Exercise goal:
Copy the rows again, from the line containing "The image size" through the end of the rows, requests included, and shift every coordinate in the answers by adding 124 to each number. Leave the pictures out of your copy.

Material provided:
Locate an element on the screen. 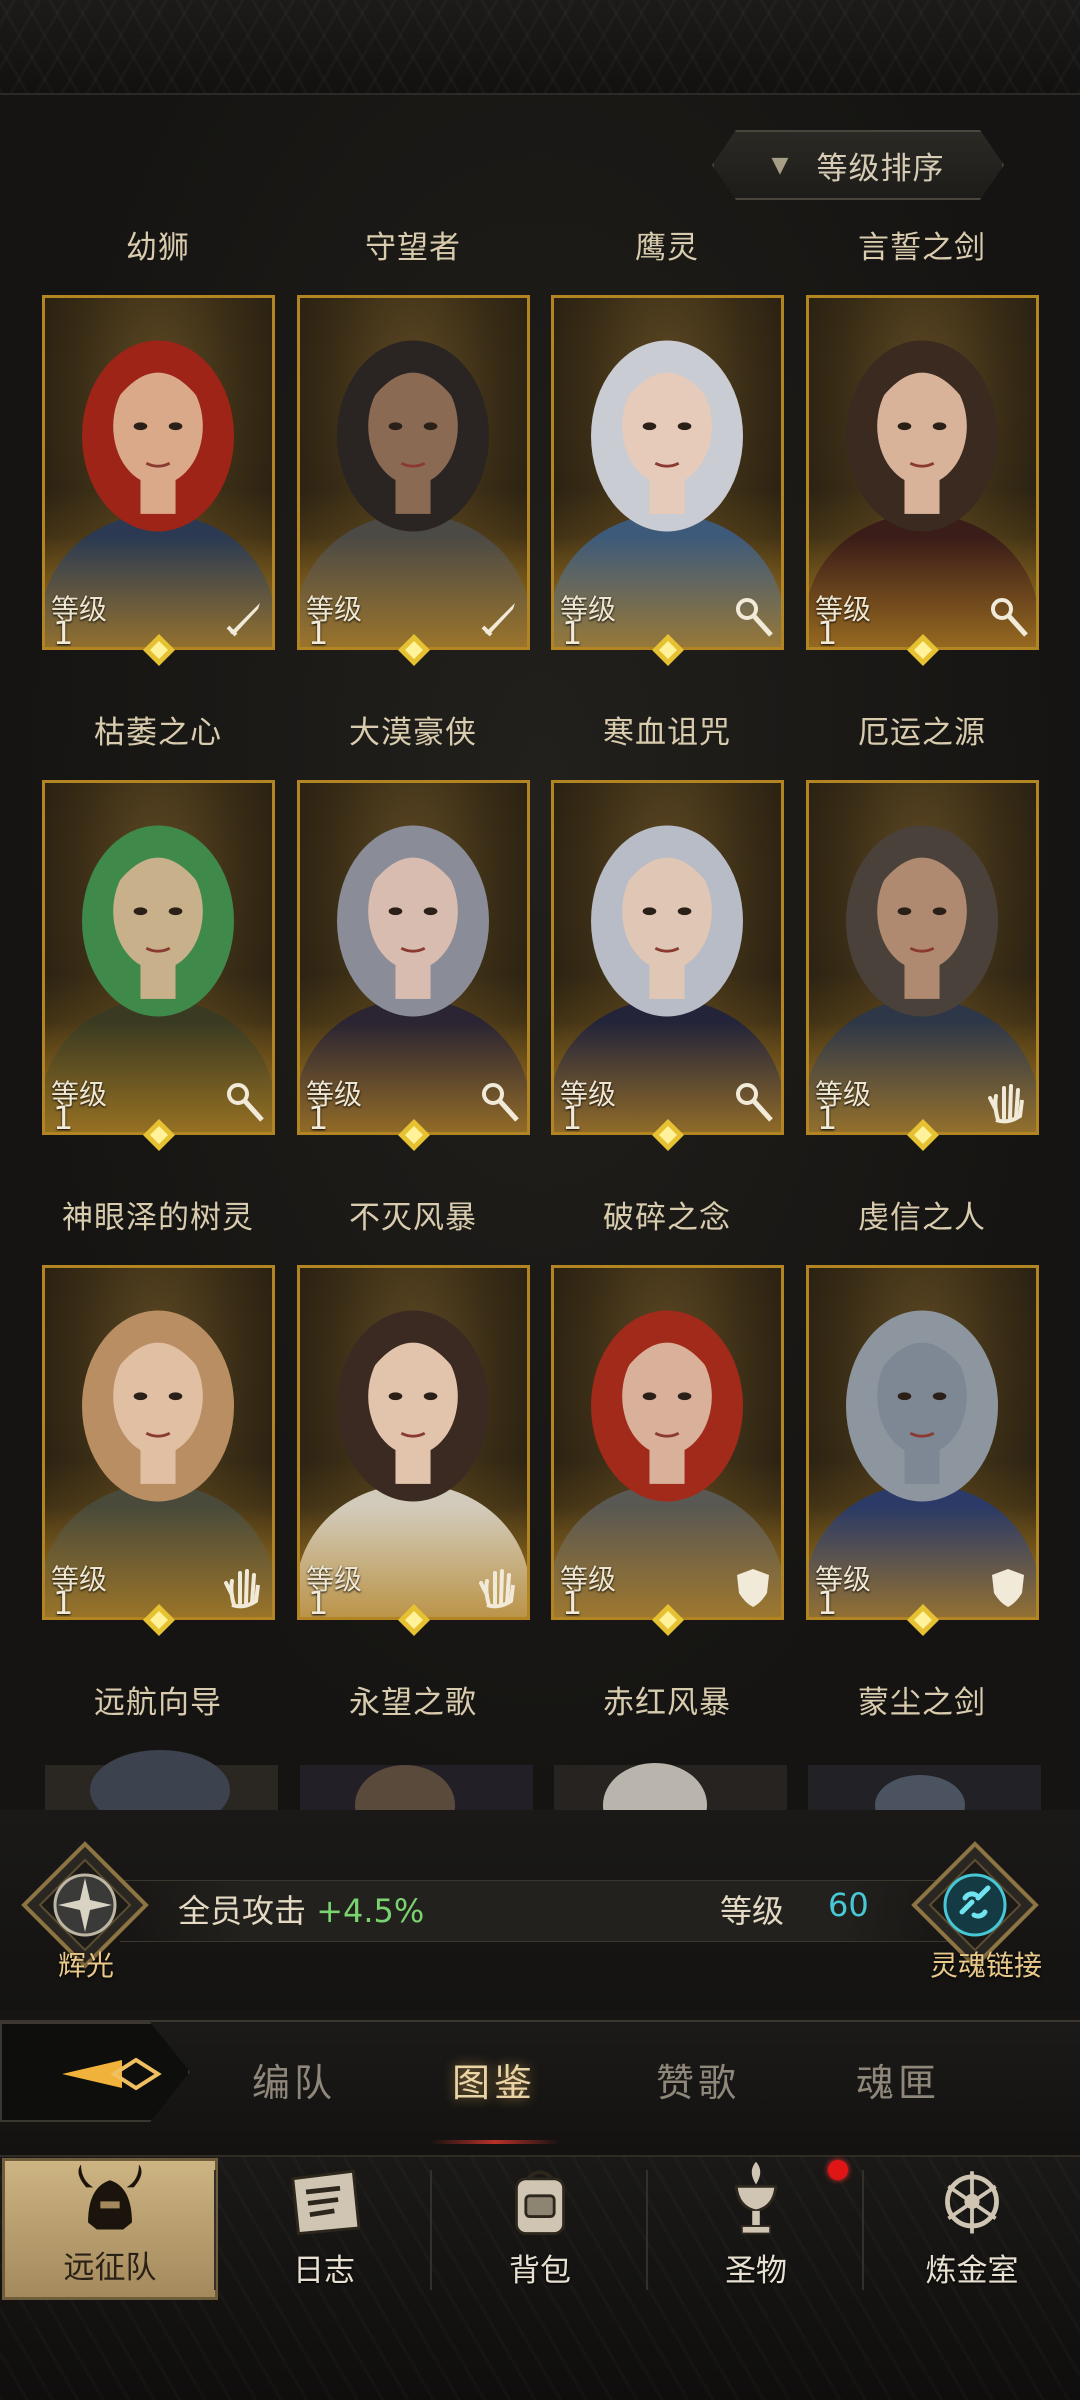 This screenshot has height=2400, width=1080. nav-item-4: 炼金室 is located at coordinates (972, 2229).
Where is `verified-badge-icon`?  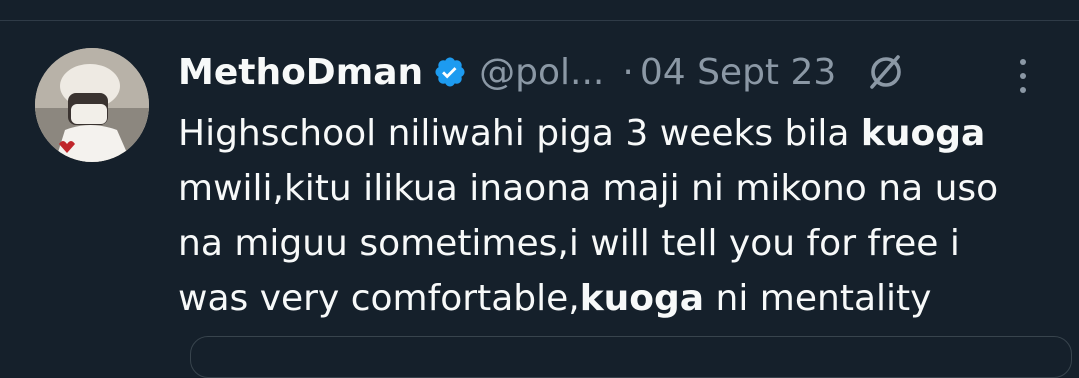 verified-badge-icon is located at coordinates (450, 72).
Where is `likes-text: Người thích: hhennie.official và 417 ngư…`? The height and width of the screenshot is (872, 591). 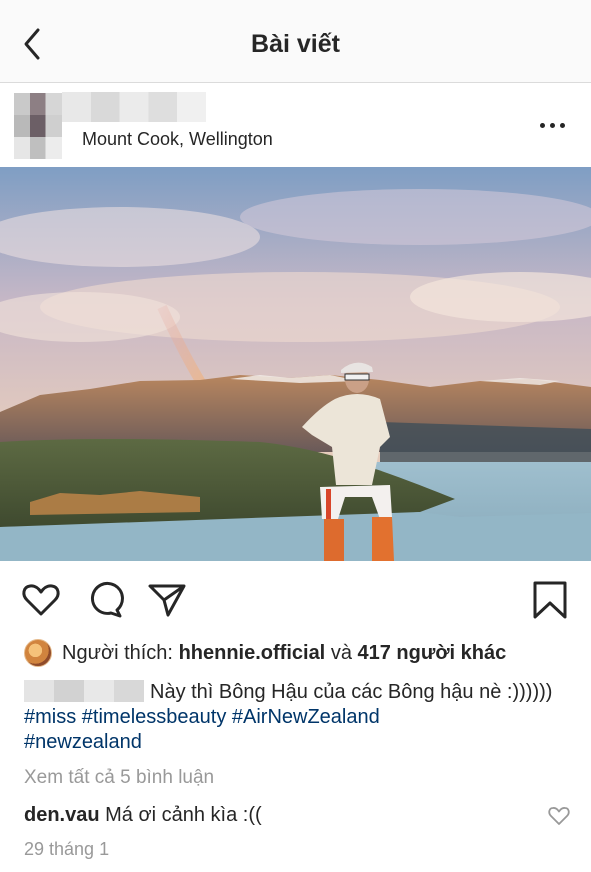 likes-text: Người thích: hhennie.official và 417 ngư… is located at coordinates (284, 654).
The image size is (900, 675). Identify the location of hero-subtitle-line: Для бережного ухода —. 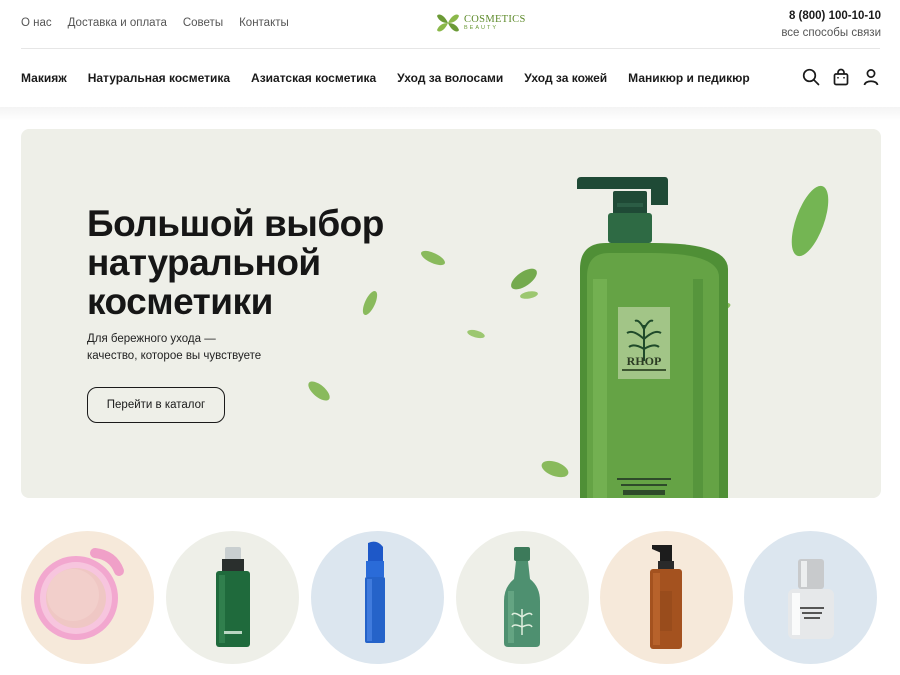
(152, 339).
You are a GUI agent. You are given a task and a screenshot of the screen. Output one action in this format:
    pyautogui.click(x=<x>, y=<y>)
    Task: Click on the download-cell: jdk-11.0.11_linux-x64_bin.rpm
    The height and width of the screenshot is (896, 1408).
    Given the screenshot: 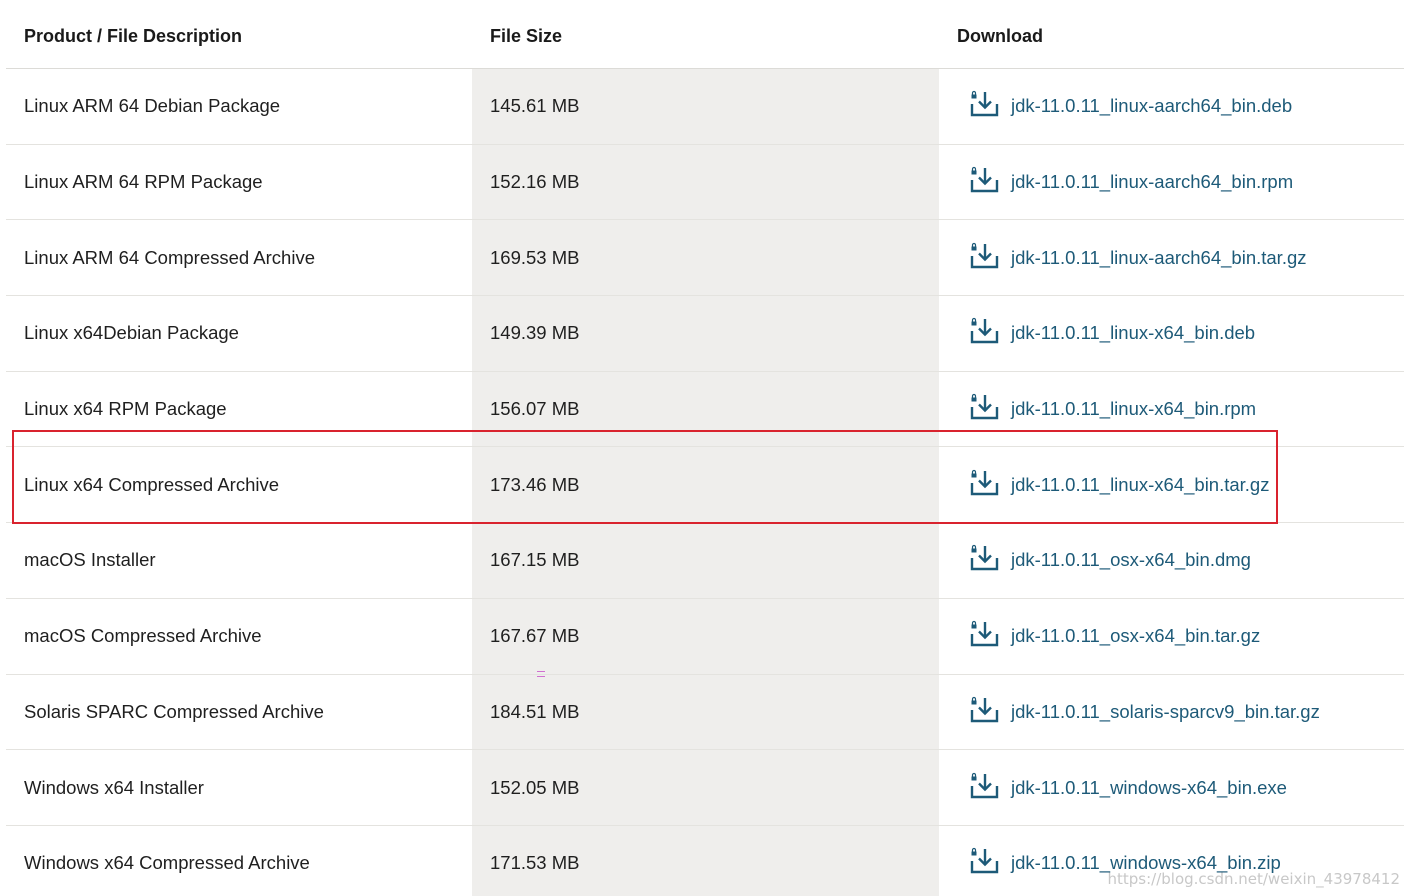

Written answer:
The image size is (900, 675). Identify the location of hero-subtitle-line: Для бережного ухода —. 
(276, 463).
You are a GUI agent. You are given a task and a screenshot of the screen. Output one action in this format:
    pyautogui.click(x=<x>, y=<y>)
    Task: Click on the download-cell: jdk-11.0.11_linux-x64_bin.rpm
    The height and width of the screenshot is (896, 1408).
    Given the screenshot: 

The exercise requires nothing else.